Requirement:
Reproduce the records verbatim, beginning at the line that contains "This screenshot has height=469, width=1351." and ending after the line that contains "I will coord(670,966).".

Dataset excerpts:
◇ ◇ ◇ ◇ ◇

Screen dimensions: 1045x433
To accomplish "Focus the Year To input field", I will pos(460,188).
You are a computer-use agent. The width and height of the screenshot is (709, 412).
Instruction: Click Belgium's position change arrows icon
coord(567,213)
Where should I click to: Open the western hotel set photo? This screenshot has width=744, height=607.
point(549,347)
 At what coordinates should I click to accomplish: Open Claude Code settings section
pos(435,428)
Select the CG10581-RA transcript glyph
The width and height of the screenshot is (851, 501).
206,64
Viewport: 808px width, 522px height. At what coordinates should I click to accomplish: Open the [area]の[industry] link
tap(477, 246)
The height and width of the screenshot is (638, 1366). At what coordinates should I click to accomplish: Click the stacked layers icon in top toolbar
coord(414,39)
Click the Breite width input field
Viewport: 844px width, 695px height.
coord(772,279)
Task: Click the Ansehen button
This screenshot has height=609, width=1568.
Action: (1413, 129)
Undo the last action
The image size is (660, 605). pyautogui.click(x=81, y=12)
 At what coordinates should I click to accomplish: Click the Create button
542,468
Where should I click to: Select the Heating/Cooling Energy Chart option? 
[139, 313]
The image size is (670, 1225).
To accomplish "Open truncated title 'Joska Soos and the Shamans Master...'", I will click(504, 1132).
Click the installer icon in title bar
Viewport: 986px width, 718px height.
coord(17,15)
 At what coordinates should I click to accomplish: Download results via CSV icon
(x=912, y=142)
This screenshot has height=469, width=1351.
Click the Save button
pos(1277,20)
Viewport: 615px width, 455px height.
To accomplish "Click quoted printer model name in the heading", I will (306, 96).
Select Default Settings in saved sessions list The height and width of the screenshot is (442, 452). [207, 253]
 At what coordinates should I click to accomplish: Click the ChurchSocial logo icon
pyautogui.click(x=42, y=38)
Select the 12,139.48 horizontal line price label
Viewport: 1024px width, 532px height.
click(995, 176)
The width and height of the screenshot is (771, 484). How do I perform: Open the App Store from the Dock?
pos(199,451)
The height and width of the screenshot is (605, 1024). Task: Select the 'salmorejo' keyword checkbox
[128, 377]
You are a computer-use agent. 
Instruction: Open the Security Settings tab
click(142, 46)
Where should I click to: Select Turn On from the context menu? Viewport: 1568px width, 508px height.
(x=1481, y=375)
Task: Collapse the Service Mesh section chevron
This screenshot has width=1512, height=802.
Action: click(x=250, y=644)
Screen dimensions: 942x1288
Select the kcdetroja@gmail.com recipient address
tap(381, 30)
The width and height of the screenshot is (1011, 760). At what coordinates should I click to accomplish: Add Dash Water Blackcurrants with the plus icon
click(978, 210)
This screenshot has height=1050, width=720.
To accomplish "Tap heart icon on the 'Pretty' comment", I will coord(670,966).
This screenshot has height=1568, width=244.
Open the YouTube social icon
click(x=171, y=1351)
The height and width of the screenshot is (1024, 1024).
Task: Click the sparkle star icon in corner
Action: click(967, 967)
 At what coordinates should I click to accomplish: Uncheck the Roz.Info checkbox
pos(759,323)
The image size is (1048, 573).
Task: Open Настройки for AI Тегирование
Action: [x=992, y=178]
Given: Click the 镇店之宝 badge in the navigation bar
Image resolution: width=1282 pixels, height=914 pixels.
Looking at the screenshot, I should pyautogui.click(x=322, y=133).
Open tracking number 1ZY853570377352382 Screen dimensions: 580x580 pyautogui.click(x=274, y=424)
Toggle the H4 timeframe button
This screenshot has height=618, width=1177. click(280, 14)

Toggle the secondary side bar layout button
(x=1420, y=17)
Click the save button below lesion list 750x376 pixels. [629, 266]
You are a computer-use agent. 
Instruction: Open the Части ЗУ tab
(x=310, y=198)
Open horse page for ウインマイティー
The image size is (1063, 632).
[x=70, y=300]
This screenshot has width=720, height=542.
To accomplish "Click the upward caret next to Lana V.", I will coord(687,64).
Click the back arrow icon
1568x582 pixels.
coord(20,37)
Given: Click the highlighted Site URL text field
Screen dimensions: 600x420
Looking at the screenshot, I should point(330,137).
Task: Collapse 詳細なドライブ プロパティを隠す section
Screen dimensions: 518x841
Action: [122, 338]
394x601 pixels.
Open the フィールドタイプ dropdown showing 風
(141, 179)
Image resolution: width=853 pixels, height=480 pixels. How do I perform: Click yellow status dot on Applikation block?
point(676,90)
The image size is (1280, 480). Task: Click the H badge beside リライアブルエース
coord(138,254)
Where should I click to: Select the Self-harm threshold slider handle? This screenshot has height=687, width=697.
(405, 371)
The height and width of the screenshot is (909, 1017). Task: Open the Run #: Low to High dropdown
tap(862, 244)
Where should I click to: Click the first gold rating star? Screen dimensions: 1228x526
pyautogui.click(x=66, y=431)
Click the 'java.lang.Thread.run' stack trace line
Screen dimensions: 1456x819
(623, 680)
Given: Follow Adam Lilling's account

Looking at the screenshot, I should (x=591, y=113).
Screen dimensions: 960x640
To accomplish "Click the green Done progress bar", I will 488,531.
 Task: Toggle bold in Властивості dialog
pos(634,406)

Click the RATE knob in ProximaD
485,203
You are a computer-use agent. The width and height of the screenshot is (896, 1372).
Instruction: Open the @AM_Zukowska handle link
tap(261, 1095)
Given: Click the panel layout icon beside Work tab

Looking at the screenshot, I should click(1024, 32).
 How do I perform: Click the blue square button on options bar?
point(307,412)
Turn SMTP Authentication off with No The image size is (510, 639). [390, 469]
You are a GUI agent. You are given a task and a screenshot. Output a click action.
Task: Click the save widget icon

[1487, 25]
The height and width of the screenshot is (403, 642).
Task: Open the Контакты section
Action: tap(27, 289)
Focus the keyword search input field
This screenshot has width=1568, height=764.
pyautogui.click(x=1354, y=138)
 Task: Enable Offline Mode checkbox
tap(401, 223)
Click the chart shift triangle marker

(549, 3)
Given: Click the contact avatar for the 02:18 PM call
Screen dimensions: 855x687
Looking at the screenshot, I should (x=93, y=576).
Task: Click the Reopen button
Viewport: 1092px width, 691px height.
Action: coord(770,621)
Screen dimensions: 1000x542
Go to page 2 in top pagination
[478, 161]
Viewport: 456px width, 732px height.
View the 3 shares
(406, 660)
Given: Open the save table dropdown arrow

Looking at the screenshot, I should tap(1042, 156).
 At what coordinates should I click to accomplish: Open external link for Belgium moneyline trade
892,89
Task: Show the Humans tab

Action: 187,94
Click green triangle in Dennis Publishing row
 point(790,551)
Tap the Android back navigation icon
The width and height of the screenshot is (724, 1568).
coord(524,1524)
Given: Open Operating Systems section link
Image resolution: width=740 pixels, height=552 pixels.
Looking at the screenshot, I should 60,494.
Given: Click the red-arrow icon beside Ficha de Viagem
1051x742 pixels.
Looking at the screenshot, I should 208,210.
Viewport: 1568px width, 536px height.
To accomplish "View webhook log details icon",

◇ ◇ ◇ ◇ ◇

Task response:
This screenshot has height=469, width=1351.
Click the Save button
pos(1277,20)
Viewport: 615px width, 455px height.
To accomplish "Click quoted printer model name in the heading", I will (306, 96).
Select Default Settings in saved sessions list The height and width of the screenshot is (442, 452). [207, 253]
 At what coordinates should I click to accomplish: Click the ChurchSocial logo icon
pyautogui.click(x=42, y=38)
Select the 12,139.48 horizontal line price label
Viewport: 1024px width, 532px height.
click(995, 176)
The width and height of the screenshot is (771, 484). How do I perform: Open the App Store from the Dock?
pos(199,451)
The height and width of the screenshot is (605, 1024). Task: Select the 'salmorejo' keyword checkbox
[128, 377]
You are a computer-use agent. 
Instruction: Open the Security Settings tab
click(142, 46)
Where should I click to: Select Turn On from the context menu? Viewport: 1568px width, 508px height.
(x=1481, y=375)
Task: Collapse the Service Mesh section chevron
This screenshot has width=1512, height=802.
Action: click(x=250, y=644)
Screen dimensions: 942x1288
Select the kcdetroja@gmail.com recipient address
tap(381, 30)
The width and height of the screenshot is (1011, 760). At what coordinates should I click to accomplish: Add Dash Water Blackcurrants with the plus icon
click(978, 210)
This screenshot has height=1050, width=720.
To accomplish "Tap heart icon on the 'Pretty' comment", I will coord(670,966).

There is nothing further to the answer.